## Text segment
I had convinced myself I was quitting… Every day I felt like I had given up on me but what I really needed was room to breathe. I had been feeling this way nonstop, for months. 3 books in, an award-winning blog, a podcast, readers all over the world and I can still convince myself this isn’t enough to to keep pursuing. Why was that? Truth is, I’ve been writing all my life it feels like. As far back as I could remember, I’ve relied on a pen and a pad to express my truest, deepest feelings. Somehow what came so natural for me started to feel forced. had begun to feel caged in by my own talents. I didn’t know what was true for me anymore. I didn’t know what was real. The purpose seemed purposeless. I was pushing myself to keep pressing forward when all I truly wanted to do was leave it all behind.
When I started this journey, I could only hope to touch a fraction of the lives that I have touched today. As I continue to grow in my craft, the only thing my heart yearns is Love and to be of service. I am formed together with strength, perseverance, wisdom, relentlessness, and integrity. All I want is what feeds my soul. I crave substance. I want longevity. I have found that through my creativity, I am fed all of these things and more. I’ve let go of my desire to fit in or be something that I am not. I embrace my authentic self fully. I’ve learned that on this journey, it is of my own. This belongs to me. I will not continue to struggle or fight to meet the world’s standards. I am doing this for me. I am here to continue to create what feeds me, while simultaneously serving those who rely on my work to help them heal and grow.
When I feel like giving up, I am reminded to continue to create magical healing projects through my words. Soon, I will know what it feels like to look in the eyes of the millions that are touched by my words. It’s funny that all that I say that I want, I already possess. I’ve craved these things for what seemed a lifetime and finally they’re all in the palm of my hands. I used all that I possess to create a platform that encourages healing and self-discovery. It’s a strange feeling when you’re read and acknowledged in countries that you can’t even pronounce. I also find it to be selfish that there are days when I seek more. There are days when I forget to stop to smell the roses.
In life, it is all about doing what feeds our soul. We can only continue to create the life that empowers us while inspiring others along the way. So, continue to share your experiences of healing to encourage others to heal as well. I know that I am deeply rooted in the love of my creator. I also want you to know and trust in this as well. We must know that God’s plan is far beyond what we can fathom so we must remain faithful in our process. I believe in the not yet seen. But I also trust the feeling of what has yet to arrive. The feeling of beauty and greatness on the horizon.

## Stored data
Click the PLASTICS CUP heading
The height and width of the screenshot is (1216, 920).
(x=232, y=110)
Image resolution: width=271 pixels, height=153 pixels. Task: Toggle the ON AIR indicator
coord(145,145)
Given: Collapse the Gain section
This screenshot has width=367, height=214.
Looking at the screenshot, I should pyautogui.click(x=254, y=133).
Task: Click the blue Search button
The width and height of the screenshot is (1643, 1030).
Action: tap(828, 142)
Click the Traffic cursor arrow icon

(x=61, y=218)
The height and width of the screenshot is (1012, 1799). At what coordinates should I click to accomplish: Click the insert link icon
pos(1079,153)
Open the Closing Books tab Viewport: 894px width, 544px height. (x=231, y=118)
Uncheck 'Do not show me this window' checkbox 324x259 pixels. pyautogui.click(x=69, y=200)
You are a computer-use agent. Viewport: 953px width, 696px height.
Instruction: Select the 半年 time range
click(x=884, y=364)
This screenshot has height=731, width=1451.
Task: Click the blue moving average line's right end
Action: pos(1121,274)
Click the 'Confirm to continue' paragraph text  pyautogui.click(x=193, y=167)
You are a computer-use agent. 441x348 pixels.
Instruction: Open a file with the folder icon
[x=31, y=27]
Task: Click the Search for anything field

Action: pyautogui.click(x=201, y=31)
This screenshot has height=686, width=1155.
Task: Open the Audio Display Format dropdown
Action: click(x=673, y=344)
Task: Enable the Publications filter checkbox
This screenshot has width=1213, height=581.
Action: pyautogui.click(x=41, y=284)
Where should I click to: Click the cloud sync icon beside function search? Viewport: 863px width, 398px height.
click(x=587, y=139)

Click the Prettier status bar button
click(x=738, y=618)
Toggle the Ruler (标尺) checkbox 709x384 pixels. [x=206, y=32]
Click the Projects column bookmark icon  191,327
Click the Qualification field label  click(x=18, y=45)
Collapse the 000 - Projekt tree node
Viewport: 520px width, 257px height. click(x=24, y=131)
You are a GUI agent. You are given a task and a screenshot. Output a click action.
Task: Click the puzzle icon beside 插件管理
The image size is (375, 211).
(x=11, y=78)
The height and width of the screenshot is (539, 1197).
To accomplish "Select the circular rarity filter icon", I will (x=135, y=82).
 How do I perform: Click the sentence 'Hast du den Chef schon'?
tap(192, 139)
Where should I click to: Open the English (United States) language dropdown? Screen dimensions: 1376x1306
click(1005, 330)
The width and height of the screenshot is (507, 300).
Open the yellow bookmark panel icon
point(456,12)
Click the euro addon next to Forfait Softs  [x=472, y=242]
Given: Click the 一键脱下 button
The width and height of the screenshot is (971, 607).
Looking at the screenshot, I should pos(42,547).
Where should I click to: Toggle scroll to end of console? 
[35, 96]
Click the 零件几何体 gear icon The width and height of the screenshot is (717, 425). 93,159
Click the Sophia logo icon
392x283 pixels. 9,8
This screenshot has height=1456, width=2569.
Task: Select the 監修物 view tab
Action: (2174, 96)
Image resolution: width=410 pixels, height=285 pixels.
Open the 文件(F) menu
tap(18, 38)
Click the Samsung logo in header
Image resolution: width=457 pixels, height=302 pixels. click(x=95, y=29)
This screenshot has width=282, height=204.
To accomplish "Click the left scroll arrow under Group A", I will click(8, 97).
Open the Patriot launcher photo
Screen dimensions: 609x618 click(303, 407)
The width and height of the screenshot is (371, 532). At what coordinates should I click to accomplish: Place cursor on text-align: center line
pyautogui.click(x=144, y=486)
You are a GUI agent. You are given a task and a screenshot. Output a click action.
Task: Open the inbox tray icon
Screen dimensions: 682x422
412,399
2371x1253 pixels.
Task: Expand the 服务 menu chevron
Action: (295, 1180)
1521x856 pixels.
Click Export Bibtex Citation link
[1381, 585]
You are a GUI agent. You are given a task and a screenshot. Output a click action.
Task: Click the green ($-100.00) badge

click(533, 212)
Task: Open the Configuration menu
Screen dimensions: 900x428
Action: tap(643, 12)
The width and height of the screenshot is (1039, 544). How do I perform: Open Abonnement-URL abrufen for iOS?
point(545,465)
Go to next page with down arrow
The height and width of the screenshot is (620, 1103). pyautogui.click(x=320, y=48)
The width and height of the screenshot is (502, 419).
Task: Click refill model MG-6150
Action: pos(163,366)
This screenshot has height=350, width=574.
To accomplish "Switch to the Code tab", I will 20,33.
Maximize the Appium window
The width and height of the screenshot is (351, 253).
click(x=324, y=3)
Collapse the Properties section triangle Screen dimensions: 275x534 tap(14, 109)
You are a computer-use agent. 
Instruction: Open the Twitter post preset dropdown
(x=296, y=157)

## Given task 1
In the piece on nearly quitting writing, which qualities is the writer said to be formed together with?
## Given task 2
Copy out the part of the listing that opens with the line containing "The width and height of the screenshot is (371, 532)." and closes with the line containing "Action: (295, 1180)".

## Result 1
strength, perseverance, wisdom, relentlessness, integrity

## Result 2
The width and height of the screenshot is (371, 532). At what coordinates should I click to accomplish: Place cursor on text-align: center line
pyautogui.click(x=144, y=486)
You are a GUI agent. You are given a task and a screenshot. Output a click action.
Task: Open the inbox tray icon
Screen dimensions: 682x422
412,399
2371x1253 pixels.
Task: Expand the 服务 menu chevron
Action: (295, 1180)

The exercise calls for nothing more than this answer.